The band plays that kind of seventies music that no one remembers. A great band, with Roy Dyke on drums from Ashton Gardner and Dyke, (Dyke played On George Harrison’s Wonderwall) and I presume David Foster on bass, who shares lead vocals with guitarist Adrian Parrish. But what are they – not Progressive, not Pop, not Blues or anything you can put your finger on – not that it should matter. But produced by Geoffrey Haslam and Jon Anderson (whatever that means in this live setting) they were really good at a nameless style. I’m not sure if it’s the songs or the singing but the more I hear it I equally admire and dismiss it. It’s the strangest feeling to be both impressed and unmoved simultaneously. Maybe you have to get to know the songs but really, why did they not release a studio record? The answer to that is probably that they were good enough to not have to, and maybe the record is better than it would have been with studio polish. I’ve never felt as ambivalent towards a record as I am towards this one.

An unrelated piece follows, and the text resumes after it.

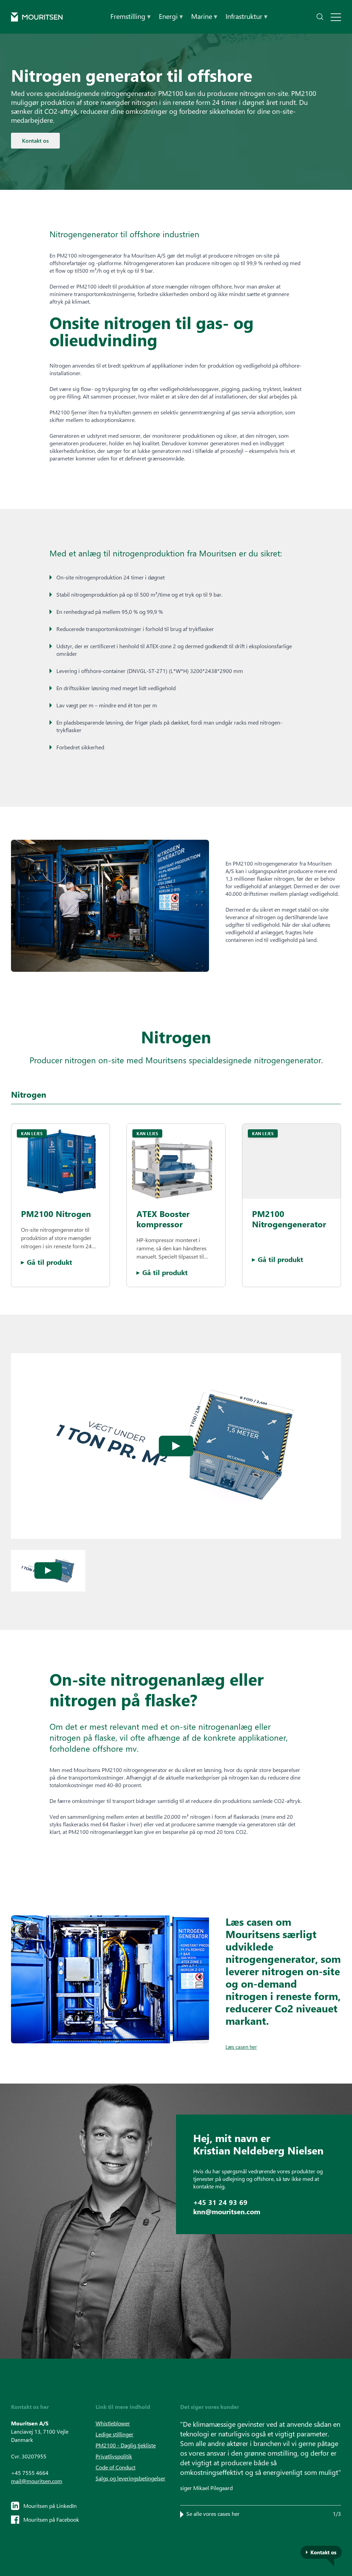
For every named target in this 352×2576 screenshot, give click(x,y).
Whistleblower (113, 2423)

It obviously wasn’t working for the singers in the band either with Foster and Parrish both leaving. They hired Kim Gardner, from Ashton Gardner and Dyke on bass and then established singer Jackie Lomax (whose debut solo album was released on Apple and produced by George Harrison). Lomax took over the band and wrote most of the materal in a Soul/Blues direction releasing White Lady – a studio album in 1974, produced by New Orleans legend Allen Toussaint.

That was it, and it would be unfair to remember them just for the Roger Dean cover art and the pop-up badger in the gatefold of the debut album, that novelty item notwithstanding, their claim to fame is lost in the cruel mists of time.
by Marty Willson-Pipe


The early '70s marked the heyday of progressive rock -- it seemed like every time you turned around and everywhere you looked, there were top-flight bands like Yes, King Crimson, ELP, Pink Floyd, the Moody Blues, et al., all around, and their emulators and lesser rivals spreading out as far as the eye could see. Badger was part of that whole scene, a Yes offshoot group that managed to get signed by the same label. Officially, the group's origins go back to 1972 and Tony Kaye's departure from Flash, the group he'd co-founded with his fellow ex-Yes alumni, guitarist Peter Banks. Kaye was a virtuoso who favored more traditional instruments such as the Hammond organ over the more modern Moog synthesizer (not that he didn't play the latter, but he used the organ more prominently), and who had the bad fortune to have been succeeded in Yes by the much flashier Rick Wakeman. This time out, he was going to put together his own progressive rock supergroup, on a firmer footing than Flash (whose work had sometimes strayed too close to that of Yes).

The ex-Yes keyboard player called on his longtime friend David Foster, who had managed to skirt the orbit of Yes several times without ever being asked into that lineup (in part because his instrument was the bass, and Yes was incredibly well covered in that department by Chris Squire). Foster had been a member of the Warriors, Yes lead singer Jon Anderson's mid-'60s group, and had co-authored songs with Anderson on Yes' second album, Time and a Word. Kaye had ended up working with Foster on what was ultimately to be an unreleased Foster album -- when Kaye quit Yes in 1971, he initially joined Banks in founding Flash, but after his exit from the latter, Kaye and Foster decided to finally take the plunge. They recruited drummer Roy Dyke, lately a member of Family and, before that, Ashton, Gardner & Dyke -- he was a Liverpool veteran whose career went back to the early '60s and the Remo 4 and Brian Epstein protégé Tommy Quickly, and had played on one hit single, Ashton, Gardner & Dyke's "Resurrection Shuffle"; he, in turn, steered the organizers to Brian Parrish, an ex-member of Medicine Head and Three Man Army, who had played with Paul Gurvitz and Mike Kellie in an outfit called Parrish & Gurvitz, who'd cut one LP for Regal Zonophone.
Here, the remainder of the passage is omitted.